Mamy nadzieję, że w waszym związku nie występują te problemy, jeśli jednak się pojawiają, nie przymykaj na nie oczu, zbierz się w sobie i wspólnie próbuje im przeciwdziałać. Bo nie tylko zdrada może zabić miłość i zniszczyć związek.
Brak miłości
Na początku patrzymy na siebie przez różowe okulary. Ale z biegiem czasu przyzwyczajamy się do naszego partnera, nierzadko zaczynamy także dostrzegać jego wady, co przysłania nam dotychczasową miłość. Jeśli czujesz, że między wami brak pozytywnych uczuć, warto ze sobą porozmawiać.

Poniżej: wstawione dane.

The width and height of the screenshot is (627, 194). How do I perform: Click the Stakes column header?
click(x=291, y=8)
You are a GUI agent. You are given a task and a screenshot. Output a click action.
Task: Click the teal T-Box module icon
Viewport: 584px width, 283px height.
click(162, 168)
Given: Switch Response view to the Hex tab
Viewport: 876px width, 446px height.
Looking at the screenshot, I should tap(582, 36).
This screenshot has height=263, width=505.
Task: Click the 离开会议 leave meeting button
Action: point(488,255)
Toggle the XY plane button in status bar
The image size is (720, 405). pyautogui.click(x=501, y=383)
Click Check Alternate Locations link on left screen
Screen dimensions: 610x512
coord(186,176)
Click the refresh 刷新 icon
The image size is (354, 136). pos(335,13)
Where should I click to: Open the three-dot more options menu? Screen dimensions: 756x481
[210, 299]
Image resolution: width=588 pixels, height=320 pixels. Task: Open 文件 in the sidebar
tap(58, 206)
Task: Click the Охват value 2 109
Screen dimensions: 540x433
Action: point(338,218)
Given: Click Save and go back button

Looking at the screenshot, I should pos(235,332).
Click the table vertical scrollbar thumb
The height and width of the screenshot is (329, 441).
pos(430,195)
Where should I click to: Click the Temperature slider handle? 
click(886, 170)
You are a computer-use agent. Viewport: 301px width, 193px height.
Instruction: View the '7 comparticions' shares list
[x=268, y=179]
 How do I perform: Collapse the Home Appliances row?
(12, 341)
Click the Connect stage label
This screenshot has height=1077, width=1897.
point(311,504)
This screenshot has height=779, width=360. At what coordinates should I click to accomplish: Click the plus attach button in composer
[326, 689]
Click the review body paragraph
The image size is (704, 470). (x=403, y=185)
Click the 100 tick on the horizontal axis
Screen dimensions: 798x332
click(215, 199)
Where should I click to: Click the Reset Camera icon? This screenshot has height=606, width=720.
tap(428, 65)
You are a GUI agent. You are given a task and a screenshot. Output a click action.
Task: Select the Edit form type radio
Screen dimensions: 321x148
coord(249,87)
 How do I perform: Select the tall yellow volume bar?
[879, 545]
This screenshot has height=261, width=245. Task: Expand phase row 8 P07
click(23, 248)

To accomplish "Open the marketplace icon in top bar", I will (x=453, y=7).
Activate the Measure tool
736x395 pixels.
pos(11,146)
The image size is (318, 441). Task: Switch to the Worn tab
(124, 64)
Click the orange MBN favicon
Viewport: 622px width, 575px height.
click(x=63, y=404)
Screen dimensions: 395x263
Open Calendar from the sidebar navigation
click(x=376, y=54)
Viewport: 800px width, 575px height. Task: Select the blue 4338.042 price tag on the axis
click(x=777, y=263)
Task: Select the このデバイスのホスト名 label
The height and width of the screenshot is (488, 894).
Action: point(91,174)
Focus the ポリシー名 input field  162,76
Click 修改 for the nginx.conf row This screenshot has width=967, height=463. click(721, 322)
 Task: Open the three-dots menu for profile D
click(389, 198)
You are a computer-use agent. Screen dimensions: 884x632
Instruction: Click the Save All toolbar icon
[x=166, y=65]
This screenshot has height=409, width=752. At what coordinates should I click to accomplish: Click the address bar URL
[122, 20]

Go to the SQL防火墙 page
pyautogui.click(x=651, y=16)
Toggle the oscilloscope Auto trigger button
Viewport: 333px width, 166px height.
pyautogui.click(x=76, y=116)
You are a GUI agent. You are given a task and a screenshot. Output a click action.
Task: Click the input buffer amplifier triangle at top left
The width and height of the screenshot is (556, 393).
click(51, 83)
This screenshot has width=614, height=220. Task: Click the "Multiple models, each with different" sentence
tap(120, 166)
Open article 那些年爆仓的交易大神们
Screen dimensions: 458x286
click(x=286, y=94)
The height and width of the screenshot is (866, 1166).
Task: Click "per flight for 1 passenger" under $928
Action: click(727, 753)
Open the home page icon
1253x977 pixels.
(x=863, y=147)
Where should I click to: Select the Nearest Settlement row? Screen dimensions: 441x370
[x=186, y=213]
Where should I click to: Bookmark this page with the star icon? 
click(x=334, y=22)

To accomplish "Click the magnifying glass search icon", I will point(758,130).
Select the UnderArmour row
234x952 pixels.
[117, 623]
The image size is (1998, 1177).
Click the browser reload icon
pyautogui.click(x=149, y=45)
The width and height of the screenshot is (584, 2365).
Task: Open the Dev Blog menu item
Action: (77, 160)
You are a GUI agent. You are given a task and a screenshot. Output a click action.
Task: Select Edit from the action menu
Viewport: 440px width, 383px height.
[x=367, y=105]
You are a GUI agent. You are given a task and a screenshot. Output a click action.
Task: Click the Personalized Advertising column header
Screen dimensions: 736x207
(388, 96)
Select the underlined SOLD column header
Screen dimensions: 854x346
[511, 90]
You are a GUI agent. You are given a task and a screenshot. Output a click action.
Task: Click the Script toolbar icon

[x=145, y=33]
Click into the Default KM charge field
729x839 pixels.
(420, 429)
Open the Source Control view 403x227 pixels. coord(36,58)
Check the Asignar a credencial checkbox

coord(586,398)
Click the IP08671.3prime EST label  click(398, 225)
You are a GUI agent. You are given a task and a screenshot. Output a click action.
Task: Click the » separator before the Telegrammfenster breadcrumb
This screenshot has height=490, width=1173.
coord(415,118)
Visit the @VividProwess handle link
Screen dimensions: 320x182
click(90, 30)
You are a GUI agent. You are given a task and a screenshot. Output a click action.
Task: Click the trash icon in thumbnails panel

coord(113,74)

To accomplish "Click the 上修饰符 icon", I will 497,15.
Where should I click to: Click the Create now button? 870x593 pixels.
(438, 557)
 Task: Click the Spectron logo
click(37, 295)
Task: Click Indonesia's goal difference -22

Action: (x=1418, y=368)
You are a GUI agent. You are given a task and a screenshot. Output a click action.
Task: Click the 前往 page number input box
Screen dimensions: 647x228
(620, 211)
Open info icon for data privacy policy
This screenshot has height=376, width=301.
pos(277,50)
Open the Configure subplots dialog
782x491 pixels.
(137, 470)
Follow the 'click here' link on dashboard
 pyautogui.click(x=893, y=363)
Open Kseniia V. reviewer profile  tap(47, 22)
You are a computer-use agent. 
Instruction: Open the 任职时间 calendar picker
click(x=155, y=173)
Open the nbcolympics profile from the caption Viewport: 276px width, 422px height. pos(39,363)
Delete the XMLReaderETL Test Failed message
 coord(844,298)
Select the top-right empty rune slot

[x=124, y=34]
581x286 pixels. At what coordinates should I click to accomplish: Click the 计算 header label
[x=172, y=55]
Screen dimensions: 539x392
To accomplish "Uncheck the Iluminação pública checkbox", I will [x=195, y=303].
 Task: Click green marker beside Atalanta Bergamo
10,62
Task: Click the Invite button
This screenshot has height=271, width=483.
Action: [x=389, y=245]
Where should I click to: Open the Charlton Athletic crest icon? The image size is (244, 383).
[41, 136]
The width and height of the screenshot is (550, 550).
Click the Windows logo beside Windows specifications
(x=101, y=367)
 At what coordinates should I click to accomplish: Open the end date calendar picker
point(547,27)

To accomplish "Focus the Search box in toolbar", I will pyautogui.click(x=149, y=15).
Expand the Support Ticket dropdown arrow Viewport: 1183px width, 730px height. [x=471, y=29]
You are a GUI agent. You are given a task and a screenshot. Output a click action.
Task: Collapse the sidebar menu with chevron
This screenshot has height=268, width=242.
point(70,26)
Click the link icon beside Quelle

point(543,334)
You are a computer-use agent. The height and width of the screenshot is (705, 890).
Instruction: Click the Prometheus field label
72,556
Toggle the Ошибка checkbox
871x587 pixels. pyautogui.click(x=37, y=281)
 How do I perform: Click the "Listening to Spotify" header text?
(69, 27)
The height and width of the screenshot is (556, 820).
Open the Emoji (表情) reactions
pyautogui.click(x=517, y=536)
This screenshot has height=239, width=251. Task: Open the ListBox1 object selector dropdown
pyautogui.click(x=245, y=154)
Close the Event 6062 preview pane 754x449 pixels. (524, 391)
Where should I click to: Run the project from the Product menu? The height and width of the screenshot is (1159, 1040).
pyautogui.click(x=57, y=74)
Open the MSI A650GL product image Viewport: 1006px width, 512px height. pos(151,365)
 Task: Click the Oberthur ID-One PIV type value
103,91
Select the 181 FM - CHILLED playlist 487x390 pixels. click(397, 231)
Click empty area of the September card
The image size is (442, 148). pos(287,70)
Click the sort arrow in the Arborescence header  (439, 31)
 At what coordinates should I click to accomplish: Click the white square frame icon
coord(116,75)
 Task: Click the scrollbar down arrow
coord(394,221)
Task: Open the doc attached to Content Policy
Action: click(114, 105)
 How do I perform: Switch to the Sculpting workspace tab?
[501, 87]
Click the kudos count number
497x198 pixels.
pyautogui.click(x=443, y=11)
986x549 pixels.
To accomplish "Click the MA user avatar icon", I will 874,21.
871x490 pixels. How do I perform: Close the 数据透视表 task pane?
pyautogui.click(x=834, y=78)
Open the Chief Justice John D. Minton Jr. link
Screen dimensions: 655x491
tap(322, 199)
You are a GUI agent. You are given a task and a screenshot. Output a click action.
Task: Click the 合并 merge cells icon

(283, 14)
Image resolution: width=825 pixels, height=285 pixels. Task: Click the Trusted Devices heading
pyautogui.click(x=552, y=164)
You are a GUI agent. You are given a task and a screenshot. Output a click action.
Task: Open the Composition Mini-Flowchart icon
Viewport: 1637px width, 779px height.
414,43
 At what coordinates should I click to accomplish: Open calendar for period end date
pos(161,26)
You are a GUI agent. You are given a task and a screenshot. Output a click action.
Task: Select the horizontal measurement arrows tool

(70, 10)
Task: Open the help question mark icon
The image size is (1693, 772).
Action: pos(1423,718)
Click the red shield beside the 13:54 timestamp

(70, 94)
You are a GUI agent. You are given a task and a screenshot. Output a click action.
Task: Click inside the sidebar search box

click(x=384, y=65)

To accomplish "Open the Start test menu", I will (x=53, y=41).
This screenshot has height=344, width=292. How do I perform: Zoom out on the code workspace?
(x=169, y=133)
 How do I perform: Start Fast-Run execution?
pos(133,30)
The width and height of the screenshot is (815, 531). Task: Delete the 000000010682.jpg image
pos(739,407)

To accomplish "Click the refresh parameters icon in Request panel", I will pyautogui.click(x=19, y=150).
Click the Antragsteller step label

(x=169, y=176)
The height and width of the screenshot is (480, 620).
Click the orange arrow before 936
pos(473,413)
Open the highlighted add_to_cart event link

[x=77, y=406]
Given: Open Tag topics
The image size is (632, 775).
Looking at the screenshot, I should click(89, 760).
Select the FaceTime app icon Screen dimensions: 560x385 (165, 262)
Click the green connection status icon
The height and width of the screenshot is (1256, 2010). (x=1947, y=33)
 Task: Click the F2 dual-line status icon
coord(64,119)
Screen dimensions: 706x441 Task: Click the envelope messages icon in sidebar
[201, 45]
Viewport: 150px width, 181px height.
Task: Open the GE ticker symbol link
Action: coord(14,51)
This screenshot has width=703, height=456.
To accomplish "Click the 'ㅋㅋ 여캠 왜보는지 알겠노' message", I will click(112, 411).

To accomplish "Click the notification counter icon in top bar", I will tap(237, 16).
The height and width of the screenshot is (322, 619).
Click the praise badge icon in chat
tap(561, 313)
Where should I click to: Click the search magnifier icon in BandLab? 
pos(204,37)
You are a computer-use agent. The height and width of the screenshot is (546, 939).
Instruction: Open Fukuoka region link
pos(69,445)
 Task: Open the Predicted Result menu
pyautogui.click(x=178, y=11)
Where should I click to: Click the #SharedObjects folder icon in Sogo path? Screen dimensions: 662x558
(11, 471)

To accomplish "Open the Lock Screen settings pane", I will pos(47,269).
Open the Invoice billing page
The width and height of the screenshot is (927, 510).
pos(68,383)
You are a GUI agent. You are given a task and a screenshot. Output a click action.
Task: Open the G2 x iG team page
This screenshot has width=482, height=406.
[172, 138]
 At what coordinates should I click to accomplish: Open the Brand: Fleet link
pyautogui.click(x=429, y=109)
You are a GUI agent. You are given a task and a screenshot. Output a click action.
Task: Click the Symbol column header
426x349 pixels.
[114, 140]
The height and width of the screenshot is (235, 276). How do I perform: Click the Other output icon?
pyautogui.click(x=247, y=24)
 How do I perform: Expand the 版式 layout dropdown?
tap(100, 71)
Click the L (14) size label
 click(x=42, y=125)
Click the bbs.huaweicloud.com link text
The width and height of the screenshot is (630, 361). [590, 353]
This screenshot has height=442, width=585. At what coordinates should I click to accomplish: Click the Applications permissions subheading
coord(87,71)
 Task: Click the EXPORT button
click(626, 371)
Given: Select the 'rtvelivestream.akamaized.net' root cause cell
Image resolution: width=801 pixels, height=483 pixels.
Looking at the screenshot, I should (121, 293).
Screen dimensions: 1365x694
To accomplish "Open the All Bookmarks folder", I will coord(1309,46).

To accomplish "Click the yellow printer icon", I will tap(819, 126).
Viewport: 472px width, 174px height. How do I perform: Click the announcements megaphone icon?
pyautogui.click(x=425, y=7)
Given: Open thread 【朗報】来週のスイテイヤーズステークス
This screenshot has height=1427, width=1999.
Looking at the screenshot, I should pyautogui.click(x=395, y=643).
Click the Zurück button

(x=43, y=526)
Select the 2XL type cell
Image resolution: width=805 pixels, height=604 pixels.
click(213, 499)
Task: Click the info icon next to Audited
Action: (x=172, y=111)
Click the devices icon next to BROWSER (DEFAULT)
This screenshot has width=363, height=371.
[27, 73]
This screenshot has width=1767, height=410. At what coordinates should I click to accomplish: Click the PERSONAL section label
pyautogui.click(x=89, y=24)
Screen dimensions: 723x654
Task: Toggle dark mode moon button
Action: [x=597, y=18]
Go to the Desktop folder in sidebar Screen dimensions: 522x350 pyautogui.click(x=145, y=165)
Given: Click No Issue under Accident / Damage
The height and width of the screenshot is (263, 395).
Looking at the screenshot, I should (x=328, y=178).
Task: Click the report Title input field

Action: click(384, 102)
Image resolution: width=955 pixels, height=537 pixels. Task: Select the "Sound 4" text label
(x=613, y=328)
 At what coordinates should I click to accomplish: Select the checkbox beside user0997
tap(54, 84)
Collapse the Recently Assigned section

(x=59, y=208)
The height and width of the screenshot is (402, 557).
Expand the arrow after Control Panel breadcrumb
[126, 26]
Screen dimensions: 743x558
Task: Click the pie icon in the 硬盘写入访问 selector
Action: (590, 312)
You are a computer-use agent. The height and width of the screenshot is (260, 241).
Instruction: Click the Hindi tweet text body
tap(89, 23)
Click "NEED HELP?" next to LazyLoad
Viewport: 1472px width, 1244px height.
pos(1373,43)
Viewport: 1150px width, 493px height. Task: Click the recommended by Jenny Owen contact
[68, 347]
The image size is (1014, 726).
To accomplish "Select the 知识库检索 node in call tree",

Gromadzenie negatywnych emocji
Nie zdając sobie z tego sprawy, przez długi czas jesteśmy w stanie pielęgnować i podsycać niechęć do naszego partnera. Wkurza nam tym, co robi, jak się zachowuje. Jeśli nie zaczniemy o tym mówić głośno, w końcu wszystkie negatywne emocje wybuchną ze zdwojoną siłą, a to nie przyniesie wam nic dobrego.
Robienie z igły widły
Naprawdę cię wkurza, że on nie opuszcza deski w toalecie? Że zostawia skarpetki pod fotelem? Nie odstawia kubka do zlewu? Kłótnie o takie pierdoły ukrywają między wami większy problem. Ciągłe krytykowanie może oznaczać, że nie akceptujesz partnera takim, jakim jest.
Zazdrość
Warto zapamiętać, że zazdrość to negatywne uczucie, które każe nam obwiniać partnera o różne rzeczy tylko i wyłącznie z powodu naszych własnych wewnętrznych lęków. To poważny problem, z którym boryka się wiele par. Jesteś zazdrosna? Czas najwyższy przyjrzeć się sobie i nauczyć się zarządzać swoimi emocjami.
Brak komunikacji
Kontrolowanie naszych emocji jest ważne, ale ich wyrażanie jest jeszcze ważniejsze. Jeśli nie potrafimy podzielić się naszymi najbardziej intymnymi myślami z partnerem, związek nie zmierza w dobrym kierunku.
Manipulacja
Używana najczęściej po to, by kontrolować partnera, by mieć nad nim władzę. Jeśli twój partner wykazuje takie zachowanie, to najwyższy czas postawić mu granice i powiedzieć, że ten rodzaj traktowania jest dla ciebie nie do zaakceptowania.
Strach przed samotnością
Bywa, że to jeden z naszych najskrzętniej ukrywanych lęków, a tym samym dobry pretekst, by tkwić w związku, w którym nie ma miłości, w którym nie czujemy się dobrze. I tak z jednej strony utrzymujemy relację, która prowadzi nas tylko ślepą uliczką, a z drugiej tracimy czas, by uczynić nasze życie szczęśliwym i podjąć właściwe decyzje.